#### Information provided
# # # #
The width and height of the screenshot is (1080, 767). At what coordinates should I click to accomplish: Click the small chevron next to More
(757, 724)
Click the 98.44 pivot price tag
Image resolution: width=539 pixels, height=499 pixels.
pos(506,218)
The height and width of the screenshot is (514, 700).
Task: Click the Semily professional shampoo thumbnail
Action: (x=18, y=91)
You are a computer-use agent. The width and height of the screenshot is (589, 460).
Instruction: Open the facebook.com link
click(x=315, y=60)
# # # #
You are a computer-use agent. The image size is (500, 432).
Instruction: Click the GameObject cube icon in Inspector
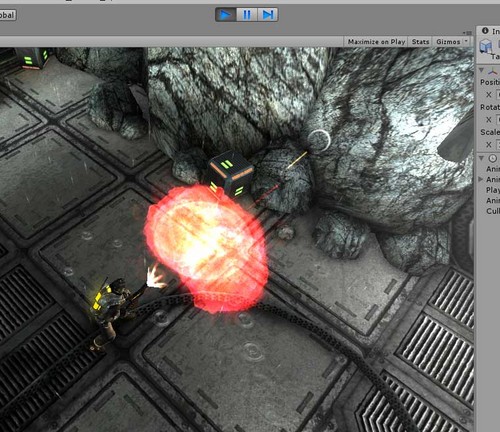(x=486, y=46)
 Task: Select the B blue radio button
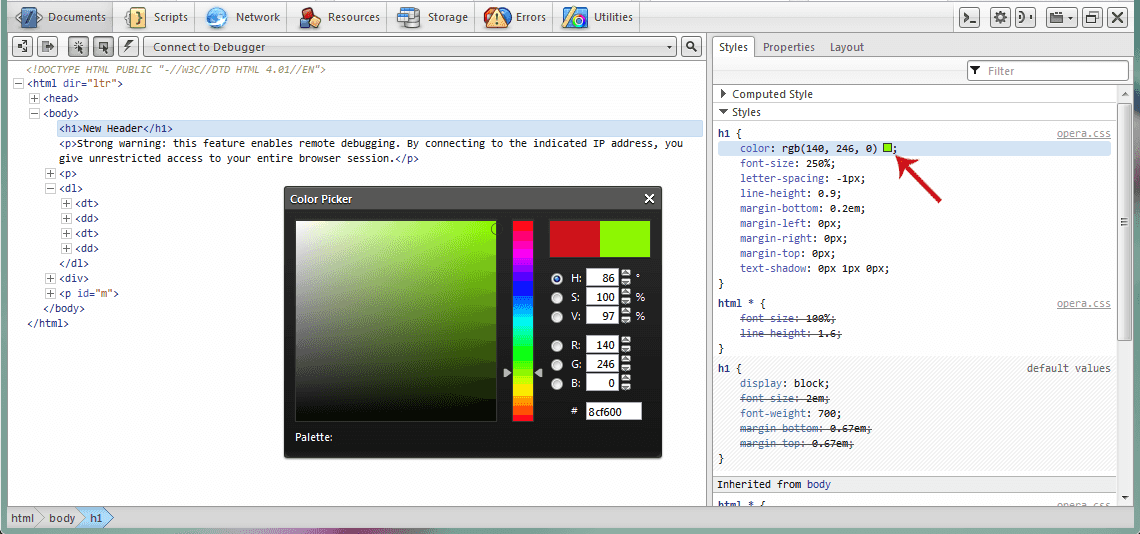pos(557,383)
# # # #
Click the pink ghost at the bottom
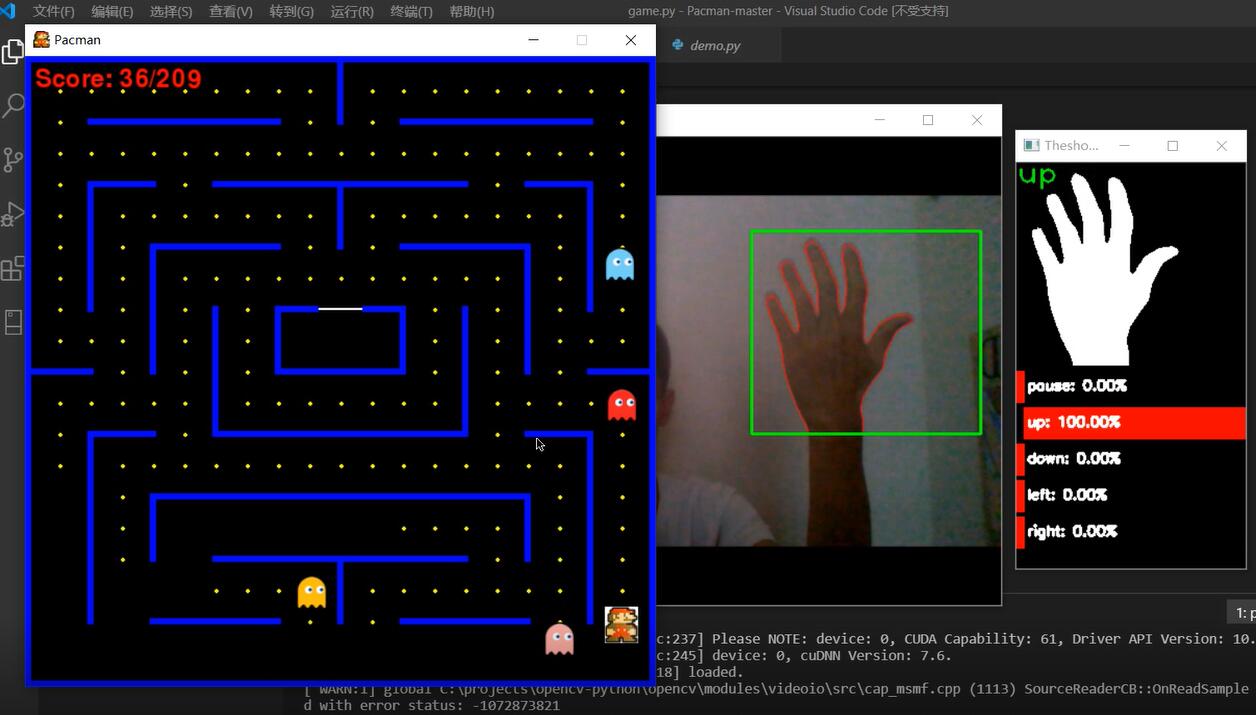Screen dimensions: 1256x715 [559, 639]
# # # #
#### To do
Keep only the lines of the listing that contain the word "agent", and copy them.

#### Exercise solution
You are a computer-use agent. The width and height of the screenshot is (589, 460).
You are a computer-use agent. The image size is (500, 432).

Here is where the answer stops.